Sewaktu kuliah di Yogya, saya selalu mondok atau indekost. Tahun pertama dan kedua di Gerjen. Tahun ke empat sampai selesai di Patangpuluhan. Tahun ke tiga saya tinggal di satu hotel melati di jalan Pajeksan, sekalian kerja ngurusi hotel itu. Tetapi hanya tahan setahun. Susah, ada saja urusan setiap harinya. Malam malam digedor polisi, ada tamu yang mabuk, ada pasangan tuis yang tengkar. Ada saja kejadian yang nggak enak. Nggak pernah tidur enak.

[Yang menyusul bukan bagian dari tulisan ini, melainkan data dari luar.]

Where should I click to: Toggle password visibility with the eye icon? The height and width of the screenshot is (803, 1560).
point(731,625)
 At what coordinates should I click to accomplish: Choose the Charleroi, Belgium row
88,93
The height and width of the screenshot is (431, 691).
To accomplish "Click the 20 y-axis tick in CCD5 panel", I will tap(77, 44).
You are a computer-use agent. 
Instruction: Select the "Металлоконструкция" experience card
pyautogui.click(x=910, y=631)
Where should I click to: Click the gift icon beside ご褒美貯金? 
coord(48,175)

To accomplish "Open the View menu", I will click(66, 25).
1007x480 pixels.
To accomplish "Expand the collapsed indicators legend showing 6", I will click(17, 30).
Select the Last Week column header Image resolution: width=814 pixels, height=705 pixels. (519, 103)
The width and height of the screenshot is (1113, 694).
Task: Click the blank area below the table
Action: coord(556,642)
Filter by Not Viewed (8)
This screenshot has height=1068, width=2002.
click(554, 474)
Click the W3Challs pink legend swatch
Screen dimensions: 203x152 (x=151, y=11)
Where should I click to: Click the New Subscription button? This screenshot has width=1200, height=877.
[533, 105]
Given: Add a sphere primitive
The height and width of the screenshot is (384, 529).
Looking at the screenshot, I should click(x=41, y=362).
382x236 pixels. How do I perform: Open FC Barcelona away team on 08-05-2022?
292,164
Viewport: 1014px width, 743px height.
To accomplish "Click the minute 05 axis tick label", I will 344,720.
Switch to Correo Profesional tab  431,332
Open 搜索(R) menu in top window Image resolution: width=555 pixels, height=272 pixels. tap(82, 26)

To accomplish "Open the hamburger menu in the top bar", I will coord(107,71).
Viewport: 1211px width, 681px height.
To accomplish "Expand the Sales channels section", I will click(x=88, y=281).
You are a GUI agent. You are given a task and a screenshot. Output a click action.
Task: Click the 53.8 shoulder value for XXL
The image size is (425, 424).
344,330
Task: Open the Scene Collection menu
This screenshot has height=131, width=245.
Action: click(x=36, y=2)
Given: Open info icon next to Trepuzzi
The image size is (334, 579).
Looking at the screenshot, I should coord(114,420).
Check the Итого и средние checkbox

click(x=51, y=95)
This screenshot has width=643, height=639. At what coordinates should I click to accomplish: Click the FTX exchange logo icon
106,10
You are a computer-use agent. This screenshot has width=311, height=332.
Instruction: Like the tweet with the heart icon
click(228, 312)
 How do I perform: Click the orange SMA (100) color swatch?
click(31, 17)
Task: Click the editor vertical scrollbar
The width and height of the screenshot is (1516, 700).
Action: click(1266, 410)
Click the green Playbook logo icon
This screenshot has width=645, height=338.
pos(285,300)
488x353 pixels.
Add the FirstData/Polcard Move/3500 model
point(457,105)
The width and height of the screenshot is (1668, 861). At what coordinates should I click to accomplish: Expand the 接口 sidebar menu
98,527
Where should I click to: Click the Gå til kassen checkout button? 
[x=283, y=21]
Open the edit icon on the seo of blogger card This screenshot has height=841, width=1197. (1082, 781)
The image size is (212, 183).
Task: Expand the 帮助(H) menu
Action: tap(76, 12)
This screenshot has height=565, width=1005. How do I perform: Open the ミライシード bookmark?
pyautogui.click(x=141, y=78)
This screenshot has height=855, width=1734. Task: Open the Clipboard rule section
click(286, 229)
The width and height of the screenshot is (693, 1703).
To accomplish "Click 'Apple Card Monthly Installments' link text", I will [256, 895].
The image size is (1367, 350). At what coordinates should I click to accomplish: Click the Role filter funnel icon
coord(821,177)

Di Gerjen, bapak kost mempunyai kelompok musik keroncong. Anggotanya sebagian besar sudah manula. Latihan seminggu sekali. Lagunya jarang ganti. Latihan satu lagu, berulangkali berminggu minggu. Sekarang latihan, seminggu kemudian lupa lagi. Kami yang kost kadang ikut menikmati, kadang menderita mendengar lagu yang sama terus menerus.

Bapak kost di Patangpuluhan adalah pensiunan pejabat PU di jaman Belanda. Ceritanya hanya berkisar pengalamannya membuat jalan paling miring di Dieng Wonosobo. Kami mendengar cerita yang sama sampai puluhan kali. Sering bicara bahasa Belanda dengan kami, walau mereka tahu kami nggak ada yang isa bicara Belanda.. Nggak dhong saya.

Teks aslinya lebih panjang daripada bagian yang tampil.